WHAT TO WORK ON
The reply should contain each record below, returned exactly as given.

--- INFORMATION GIVEN ---

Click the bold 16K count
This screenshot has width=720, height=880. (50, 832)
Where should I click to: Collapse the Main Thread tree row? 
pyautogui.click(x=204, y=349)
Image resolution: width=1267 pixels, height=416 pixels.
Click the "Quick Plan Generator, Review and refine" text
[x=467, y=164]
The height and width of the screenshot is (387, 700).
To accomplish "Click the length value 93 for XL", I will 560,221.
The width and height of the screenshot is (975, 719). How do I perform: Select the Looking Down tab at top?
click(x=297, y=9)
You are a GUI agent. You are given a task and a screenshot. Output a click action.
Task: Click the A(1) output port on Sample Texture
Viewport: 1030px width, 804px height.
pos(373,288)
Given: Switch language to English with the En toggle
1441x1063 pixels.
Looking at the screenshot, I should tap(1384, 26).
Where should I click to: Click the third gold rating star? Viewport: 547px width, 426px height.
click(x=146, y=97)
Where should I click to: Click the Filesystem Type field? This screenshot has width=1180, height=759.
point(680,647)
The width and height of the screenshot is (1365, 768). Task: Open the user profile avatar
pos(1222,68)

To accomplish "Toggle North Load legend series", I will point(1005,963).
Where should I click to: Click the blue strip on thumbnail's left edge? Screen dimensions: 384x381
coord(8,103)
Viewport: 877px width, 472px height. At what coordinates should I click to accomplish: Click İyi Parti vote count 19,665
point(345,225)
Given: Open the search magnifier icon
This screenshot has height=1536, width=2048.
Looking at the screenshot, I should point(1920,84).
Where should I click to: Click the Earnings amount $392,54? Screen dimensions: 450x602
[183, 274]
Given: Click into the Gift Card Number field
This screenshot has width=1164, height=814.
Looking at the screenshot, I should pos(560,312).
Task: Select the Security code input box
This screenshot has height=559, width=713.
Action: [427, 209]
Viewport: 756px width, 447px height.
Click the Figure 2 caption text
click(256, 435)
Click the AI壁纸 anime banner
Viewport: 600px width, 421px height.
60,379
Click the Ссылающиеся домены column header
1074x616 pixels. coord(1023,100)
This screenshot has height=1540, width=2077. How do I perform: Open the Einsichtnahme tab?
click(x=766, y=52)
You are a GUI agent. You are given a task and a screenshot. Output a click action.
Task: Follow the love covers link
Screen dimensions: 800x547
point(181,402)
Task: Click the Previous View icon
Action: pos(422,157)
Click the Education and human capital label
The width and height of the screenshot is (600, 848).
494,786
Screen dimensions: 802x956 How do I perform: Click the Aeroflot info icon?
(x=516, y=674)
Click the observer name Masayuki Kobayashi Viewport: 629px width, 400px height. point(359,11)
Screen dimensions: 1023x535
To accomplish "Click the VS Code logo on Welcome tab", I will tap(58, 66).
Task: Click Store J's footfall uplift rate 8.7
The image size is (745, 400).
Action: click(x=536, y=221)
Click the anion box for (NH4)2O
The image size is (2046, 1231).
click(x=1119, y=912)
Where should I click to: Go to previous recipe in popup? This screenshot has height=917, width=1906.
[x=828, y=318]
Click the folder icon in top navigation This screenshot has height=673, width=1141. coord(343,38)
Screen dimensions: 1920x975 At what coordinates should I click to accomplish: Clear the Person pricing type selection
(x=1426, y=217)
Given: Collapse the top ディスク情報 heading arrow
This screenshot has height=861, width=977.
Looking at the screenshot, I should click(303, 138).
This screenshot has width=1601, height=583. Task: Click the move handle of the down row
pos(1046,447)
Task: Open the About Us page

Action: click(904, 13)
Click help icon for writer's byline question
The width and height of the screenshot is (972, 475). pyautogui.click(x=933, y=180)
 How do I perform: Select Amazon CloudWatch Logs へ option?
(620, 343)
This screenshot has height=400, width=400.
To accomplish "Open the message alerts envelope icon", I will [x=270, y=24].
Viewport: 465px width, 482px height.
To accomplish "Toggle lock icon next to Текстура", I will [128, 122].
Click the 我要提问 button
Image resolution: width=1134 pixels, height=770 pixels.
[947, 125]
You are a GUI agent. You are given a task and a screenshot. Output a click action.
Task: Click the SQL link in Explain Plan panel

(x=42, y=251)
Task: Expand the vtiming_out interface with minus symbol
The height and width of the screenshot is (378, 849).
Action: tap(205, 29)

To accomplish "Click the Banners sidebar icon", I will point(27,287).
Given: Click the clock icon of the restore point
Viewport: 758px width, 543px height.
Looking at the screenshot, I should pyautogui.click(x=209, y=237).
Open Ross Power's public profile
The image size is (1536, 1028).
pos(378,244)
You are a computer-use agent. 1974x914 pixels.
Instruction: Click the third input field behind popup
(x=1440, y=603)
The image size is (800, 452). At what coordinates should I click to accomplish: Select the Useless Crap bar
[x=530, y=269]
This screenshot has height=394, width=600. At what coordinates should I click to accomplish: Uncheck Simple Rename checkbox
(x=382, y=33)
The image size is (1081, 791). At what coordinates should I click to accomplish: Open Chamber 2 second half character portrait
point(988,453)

---

WRITTEN ANSWER
Click the bold 16K count
This screenshot has width=720, height=880. (50, 832)
Where should I click to: Collapse the Main Thread tree row? 
pyautogui.click(x=204, y=349)
Image resolution: width=1267 pixels, height=416 pixels.
Click the "Quick Plan Generator, Review and refine" text
[x=467, y=164]
The height and width of the screenshot is (387, 700).
To accomplish "Click the length value 93 for XL", I will 560,221.
The width and height of the screenshot is (975, 719). How do I perform: Select the Looking Down tab at top?
click(x=297, y=9)
You are a GUI agent. You are given a task and a screenshot. Output a click action.
Task: Click the A(1) output port on Sample Texture
Viewport: 1030px width, 804px height.
pos(373,288)
Given: Switch language to English with the En toggle
1441x1063 pixels.
Looking at the screenshot, I should tap(1384, 26).
Where should I click to: Click the third gold rating star? Viewport: 547px width, 426px height.
click(x=146, y=97)
Where should I click to: Click the Filesystem Type field? This screenshot has width=1180, height=759.
point(680,647)
The width and height of the screenshot is (1365, 768). Task: Open the user profile avatar
pos(1222,68)

To accomplish "Toggle North Load legend series", I will point(1005,963).
Where should I click to: Click the blue strip on thumbnail's left edge? Screen dimensions: 384x381
coord(8,103)
Viewport: 877px width, 472px height. At what coordinates should I click to accomplish: Click İyi Parti vote count 19,665
point(345,225)
Given: Open the search magnifier icon
This screenshot has height=1536, width=2048.
Looking at the screenshot, I should point(1920,84).
Where should I click to: Click the Earnings amount $392,54? Screen dimensions: 450x602
[183, 274]
Given: Click into the Gift Card Number field
This screenshot has width=1164, height=814.
Looking at the screenshot, I should pos(560,312).
Task: Select the Security code input box
This screenshot has height=559, width=713.
Action: [427, 209]
Viewport: 756px width, 447px height.
Click the Figure 2 caption text
click(256, 435)
Click the AI壁纸 anime banner
Viewport: 600px width, 421px height.
60,379
Click the Ссылающиеся домены column header
1074x616 pixels. coord(1023,100)
This screenshot has height=1540, width=2077. How do I perform: Open the Einsichtnahme tab?
click(x=766, y=52)
You are a GUI agent. You are given a task and a screenshot. Output a click action.
Task: Follow the love covers link
Screen dimensions: 800x547
point(181,402)
Task: Click the Previous View icon
Action: pos(422,157)
Click the Education and human capital label
The width and height of the screenshot is (600, 848).
494,786
Screen dimensions: 802x956 How do I perform: Click the Aeroflot info icon?
(x=516, y=674)
Click the observer name Masayuki Kobayashi Viewport: 629px width, 400px height. point(359,11)
Screen dimensions: 1023x535
To accomplish "Click the VS Code logo on Welcome tab", I will tap(58, 66).
Task: Click Store J's footfall uplift rate 8.7
The image size is (745, 400).
Action: click(x=536, y=221)
Click the anion box for (NH4)2O
The image size is (2046, 1231).
click(x=1119, y=912)
Where should I click to: Go to previous recipe in popup? This screenshot has height=917, width=1906.
[x=828, y=318]
Click the folder icon in top navigation This screenshot has height=673, width=1141. coord(343,38)
Screen dimensions: 1920x975 At what coordinates should I click to accomplish: Clear the Person pricing type selection
(x=1426, y=217)
Given: Collapse the top ディスク情報 heading arrow
This screenshot has height=861, width=977.
Looking at the screenshot, I should click(303, 138).
This screenshot has width=1601, height=583. Task: Click the move handle of the down row
pos(1046,447)
Task: Open the About Us page

Action: click(904, 13)
Click help icon for writer's byline question
The width and height of the screenshot is (972, 475). pyautogui.click(x=933, y=180)
 How do I perform: Select Amazon CloudWatch Logs へ option?
(620, 343)
This screenshot has height=400, width=400.
To accomplish "Open the message alerts envelope icon", I will [x=270, y=24].
Viewport: 465px width, 482px height.
To accomplish "Toggle lock icon next to Текстура", I will [128, 122].
Click the 我要提问 button
Image resolution: width=1134 pixels, height=770 pixels.
[947, 125]
You are a GUI agent. You are given a task and a screenshot. Output a click action.
Task: Click the SQL link in Explain Plan panel

(x=42, y=251)
Task: Expand the vtiming_out interface with minus symbol
The height and width of the screenshot is (378, 849).
Action: tap(205, 29)

To accomplish "Click the Banners sidebar icon", I will point(27,287).
Given: Click the clock icon of the restore point
Viewport: 758px width, 543px height.
Looking at the screenshot, I should pyautogui.click(x=209, y=237).
Open Ross Power's public profile
The image size is (1536, 1028).
pos(378,244)
You are a computer-use agent. 1974x914 pixels.
Instruction: Click the third input field behind popup
(x=1440, y=603)
The image size is (800, 452). At what coordinates should I click to accomplish: Select the Useless Crap bar
[x=530, y=269]
This screenshot has height=394, width=600. At what coordinates should I click to accomplish: Uncheck Simple Rename checkbox
(x=382, y=33)
The image size is (1081, 791). At what coordinates should I click to accomplish: Open Chamber 2 second half character portrait
point(988,453)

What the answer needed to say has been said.